Abstract
We present in this chapter an overview and a state of the art on the Membrane Distillation (MD) process. Such a process is a new, rapidly increasing membrane technology, which can be used for desalination and also for recycling. It is a separation process that involves transport of vapor through porous hydrophobic membranes. The principle, the main applications and the benefits of this separation technique are outlined. Approaches to improve the process performance are also discussed.
A detailed theoretical model for the transport phenomena in an Air Gap Membrane Distillation used for desalination was developed. This model is based on the conservation equations for the mass, momentum, energy and species within the feed water solution as well as on the mass and energy balances on the membrane sides.
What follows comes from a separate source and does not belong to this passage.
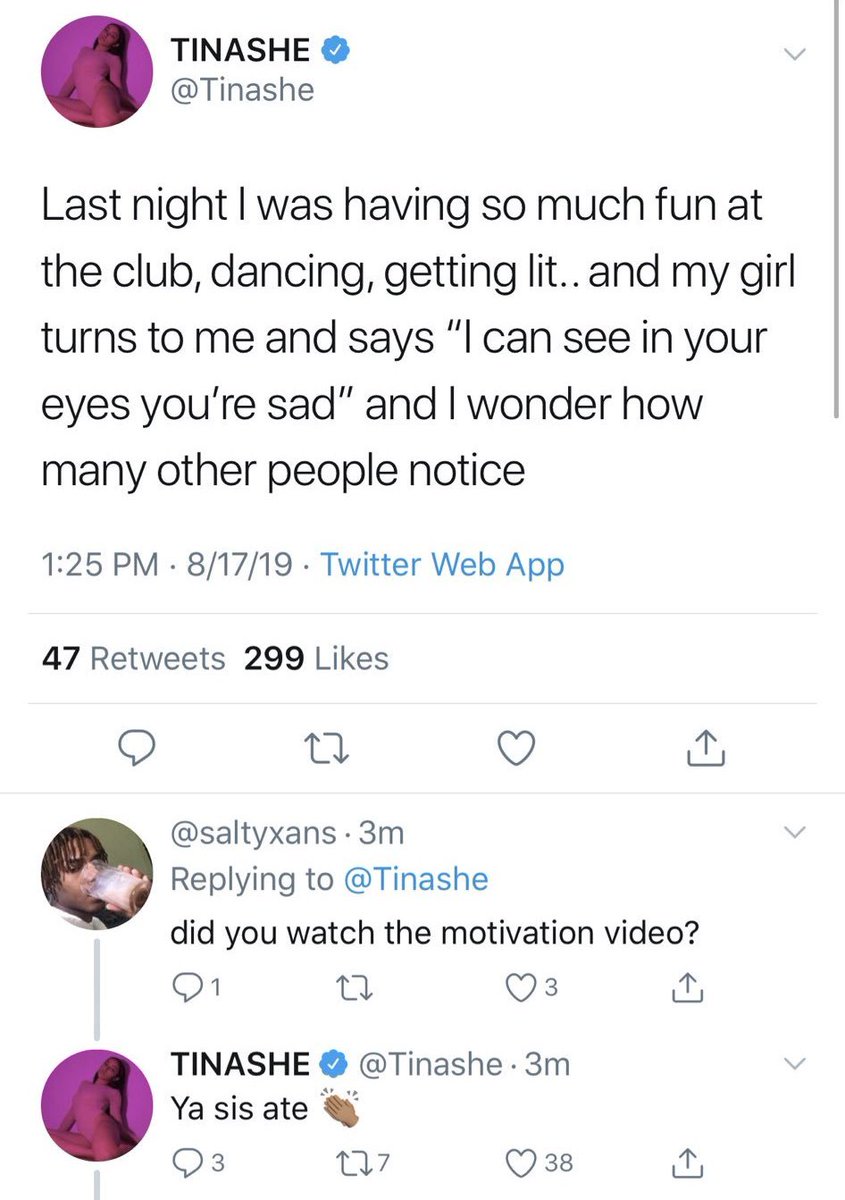Viewport: 845px width, 1200px height.
Task: Share the main tweet
Action: coord(706,747)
In order to enhance the MD process performance, a composite hydrophilic-hydrophobic membrane is proposed in an Air Gap Membrane Distillation (AGMD) unit. The configuration considered here is a vertical tubular one with two concentric tubes. Hot saline water flows inside the inner tube which has a porous hydrophilic-hydrophobic wall. The external tube maintained at a constant and low temperature is the condenser.
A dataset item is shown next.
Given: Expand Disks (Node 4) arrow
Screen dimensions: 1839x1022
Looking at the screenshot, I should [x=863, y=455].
The results analyzed the effect of the operating parameters such as the velocity and the temperature of the hot feed water at the inlet of the unit, the properties of the membranes, the cooling plate temperature and air gap thickness on the production rate of the vapor and the efficiency of the process. These results show that this desalination process is very efficient. More than 90% of the total heat flux coming from the hot side of the unit (feed water side) is converted into latent heat for the generation of the permeate (water vapor). The process performance is very sensitive to several parameters in particular to the porosity of the hydrophobic membrane. An increase of this parameter induces a fast growth of the mass and temperature boundary layers of the feed solution. A significant improvement of the permeate flux and the thermal efficiency are obtained by the incorporation of the composite hydrophilic-hydrophobic membrane.